Zacks has developed the innovative Style Scores system to highlight stocks with specific traits. For example, value investors will be interested in stocks with great grades in the "Value" category. When paired with a high Zacks Rank, "A" grades in the Value category are among the strongest value stocks on the market today.

One company value investors might notice is Antero Resources (AR - Free Report) . AR is currently sporting a Zacks Rank of #2 (Buy) and an A for Value. The stock has a Forward P/E ratio of 8.22. This compares to its industry's average Forward P/E of 10.55. Over the past 52 weeks, AR's Forward P/E has been as high as 77.08 and as low as 7.40, with a median of 13.63.

Investors will also notice that AR has a PEG ratio of 0.41. This figure is similar to the commonly-used P/E ratio, with the PEG ratio also factoring in a company's expected earnings growth rate. AR's industry has an average PEG of 0.70 right now. Over the past 52 weeks, AR's PEG has been as high as 3.85 and as low as 0.37, with a median of 0.68.

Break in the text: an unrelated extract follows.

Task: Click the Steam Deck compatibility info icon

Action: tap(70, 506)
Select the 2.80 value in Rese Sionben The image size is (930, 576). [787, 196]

Value investors also use the P/S ratio. The P/S ratio is is calculated as price divided by sales. This is a popular metric because sales are harder to manipulate on an income statement, so they are often considered a better performance indicator. AR has a P/S ratio of 1.06. This compares to its industry's average P/S of 1.97.

Finally, investors will want to recognize that AR has a P/CF ratio of 3.87. This metric focuses on a firm's operating cash flow and is often used to find stocks that are undervalued based on the strength of their cash outlook. This stock's P/CF looks attractive against its industry's average P/CF of 4.75. Within the past 12 months, AR's P/CF has been as high as 12.92 and as low as 3.72, with a median of 5.04.

These figures are just a handful of the metrics value investors tend to look at, but they help show that Antero Resources is likely being undervalued right now. Considering this, as well as the strength of its earnings outlook, AR feels like a great value stock at the moment.